- Passage to read -
#####

As the weather turns cooler, like so many crafty people, I get the urge to knit.  You might not know it, but after college and before sewing became my near-daily practice, I was really into knitting.  I teamed up with a friend who was more accomplished than I was, and learned all I could.  I loved knitting.  But after a few sweaters that didn’t turn out quite as I had hoped (see one example here), and realizing that I was a really slow knitter, I started to knit less.

Fall Wardrobe--A Knitted Hat

And then I discovered sewing.  I had known how to sew a little, but after finally stumbling out of the fog of motherhood in the baby years, I really discovered sewing, and I never looked back.

Since then I’ve struggled to find just the right knitting projects when I get the urge to dip my toe back in.  I want something where my propensity to knit large won’t ruin the project and where I can still talk or watch TV while knitting.

Fall Wardrobe--A Knitted Hat

This fall, I had a realization:  I don’t want to challenge myself in the knitting arena like I do with sewing.

I want a project I can do without too much thought so I can expend my mental energy on improving my sewing skills, while my knitting, like a good cup of coffee, can be the background pleasure in a shared conversation or a night spent watching something fun on TV.

#####

- Given instruction -
Rewrite the knitting passage starting with "And then I discovered" and going on through "do with sewing.", putting "knitting world" in place of "knitting arena". Rely only on the knitting passage.

- Provided data -
#####

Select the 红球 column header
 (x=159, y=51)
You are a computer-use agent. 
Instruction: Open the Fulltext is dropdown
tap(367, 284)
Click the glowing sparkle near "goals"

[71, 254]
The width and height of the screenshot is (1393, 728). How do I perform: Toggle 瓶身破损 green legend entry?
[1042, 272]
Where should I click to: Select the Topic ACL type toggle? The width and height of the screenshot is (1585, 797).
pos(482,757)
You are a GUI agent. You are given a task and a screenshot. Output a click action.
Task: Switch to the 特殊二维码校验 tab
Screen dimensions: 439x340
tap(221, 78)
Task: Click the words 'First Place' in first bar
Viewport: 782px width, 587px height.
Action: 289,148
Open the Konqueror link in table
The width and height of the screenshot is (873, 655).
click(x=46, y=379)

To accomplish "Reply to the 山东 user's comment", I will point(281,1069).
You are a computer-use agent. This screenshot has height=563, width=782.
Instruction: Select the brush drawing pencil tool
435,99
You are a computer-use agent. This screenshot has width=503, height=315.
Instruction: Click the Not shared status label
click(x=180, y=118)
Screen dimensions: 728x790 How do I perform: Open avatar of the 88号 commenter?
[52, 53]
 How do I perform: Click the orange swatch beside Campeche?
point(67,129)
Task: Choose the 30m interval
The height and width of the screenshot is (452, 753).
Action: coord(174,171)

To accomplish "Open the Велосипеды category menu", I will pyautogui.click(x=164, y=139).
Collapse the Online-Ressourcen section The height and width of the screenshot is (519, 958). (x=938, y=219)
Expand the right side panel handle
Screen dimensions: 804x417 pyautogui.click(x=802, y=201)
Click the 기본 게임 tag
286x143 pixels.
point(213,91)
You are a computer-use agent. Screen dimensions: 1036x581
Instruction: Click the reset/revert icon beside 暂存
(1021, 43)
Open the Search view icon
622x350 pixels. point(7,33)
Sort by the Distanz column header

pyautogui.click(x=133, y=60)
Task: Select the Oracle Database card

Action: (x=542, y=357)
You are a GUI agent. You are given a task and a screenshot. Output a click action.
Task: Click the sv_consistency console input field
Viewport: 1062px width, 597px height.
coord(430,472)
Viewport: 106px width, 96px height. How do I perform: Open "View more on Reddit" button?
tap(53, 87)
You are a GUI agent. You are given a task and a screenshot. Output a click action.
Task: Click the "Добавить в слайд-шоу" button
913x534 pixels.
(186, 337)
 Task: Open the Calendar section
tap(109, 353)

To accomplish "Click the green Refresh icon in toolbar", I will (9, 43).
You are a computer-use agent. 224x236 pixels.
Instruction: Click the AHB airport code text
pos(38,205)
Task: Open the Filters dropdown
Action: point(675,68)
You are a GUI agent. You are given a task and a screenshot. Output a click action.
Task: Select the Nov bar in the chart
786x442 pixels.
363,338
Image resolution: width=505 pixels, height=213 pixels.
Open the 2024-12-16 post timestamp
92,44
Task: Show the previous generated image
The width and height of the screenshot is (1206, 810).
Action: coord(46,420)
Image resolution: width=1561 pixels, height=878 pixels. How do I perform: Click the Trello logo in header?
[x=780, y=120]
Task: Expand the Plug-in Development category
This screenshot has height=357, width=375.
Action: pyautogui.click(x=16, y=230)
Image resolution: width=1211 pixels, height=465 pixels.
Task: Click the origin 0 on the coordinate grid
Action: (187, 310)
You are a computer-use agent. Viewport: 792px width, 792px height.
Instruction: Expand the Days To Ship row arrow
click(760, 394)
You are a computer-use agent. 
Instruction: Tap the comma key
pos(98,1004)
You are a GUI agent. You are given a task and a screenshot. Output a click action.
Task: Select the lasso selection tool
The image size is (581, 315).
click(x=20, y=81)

#####

- Answer to this problem -
And then I discovered sewing.  I had known how to sew a little, but after finally stumbling out of the fog of motherhood in the baby years, I really discovered sewing, and I never looked back.

Since then I’ve struggled to find just the right knitting projects when I get the urge to dip my toe back in.  I want something where my propensity to knit large won’t ruin the project and where I can still talk or watch TV while knitting.

Fall Wardrobe--A Knitted Hat

This fall, I had a realization:  I don’t want to challenge myself in the knitting world like I do with sewing.